● **THE PROBLEM**
Swap "Action name" for "Event name" in the entries below, from the line with "Image resolution: width=1560" to the line with "point(1043,424)", and return only those lines with everything else left unchanged.

● **DATA SHOWN**

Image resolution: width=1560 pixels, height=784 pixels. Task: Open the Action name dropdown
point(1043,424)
---
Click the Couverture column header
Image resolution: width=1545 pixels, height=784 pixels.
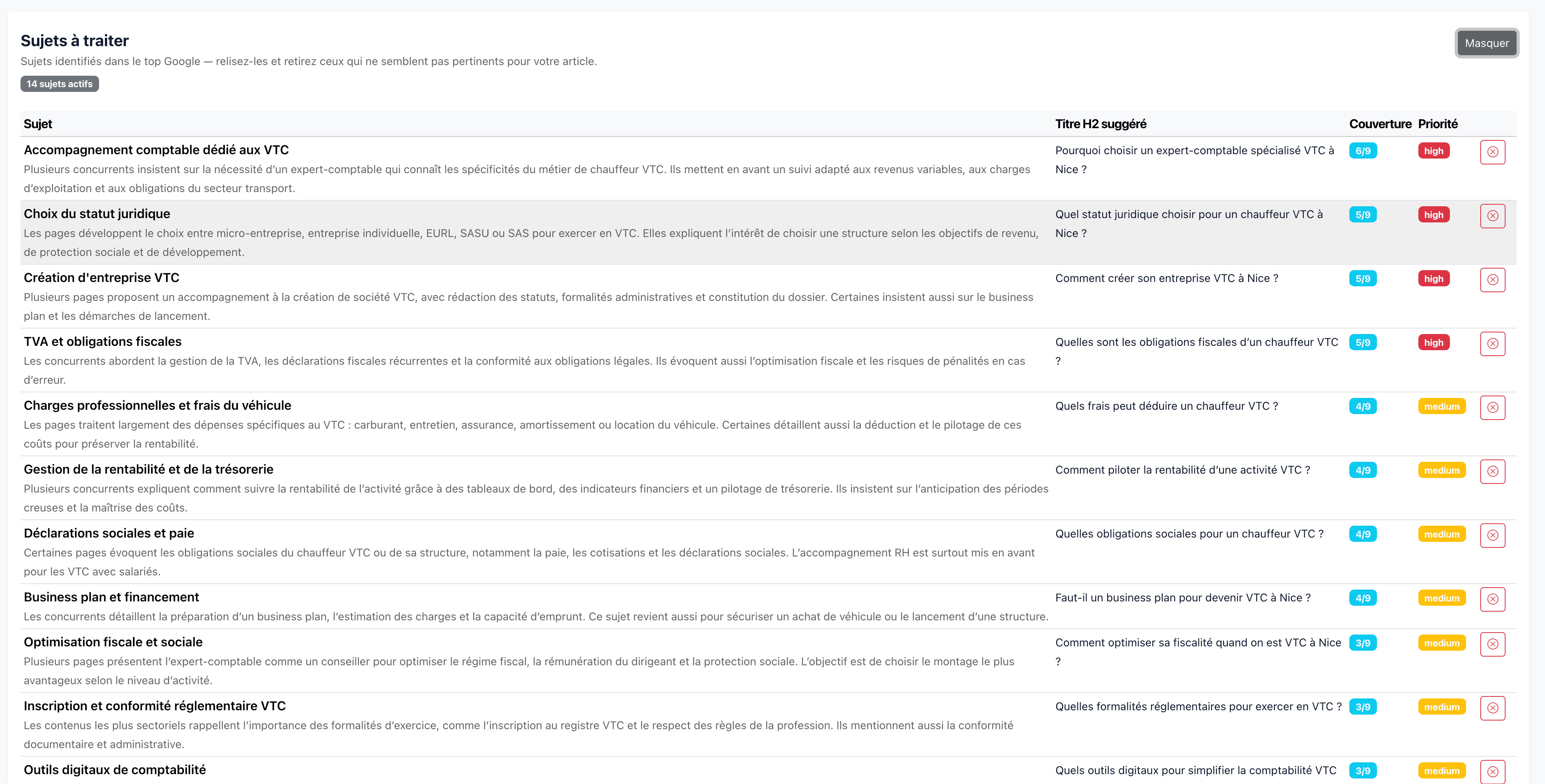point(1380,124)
==
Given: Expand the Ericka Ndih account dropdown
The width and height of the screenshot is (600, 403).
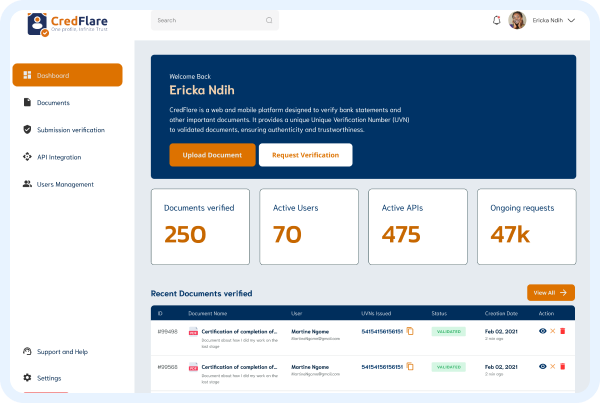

● **RESPONSE TO THIS EXERCISE**
Image resolution: width=1560 pixels, height=784 pixels. Task: Open the Event name dropdown
point(1043,424)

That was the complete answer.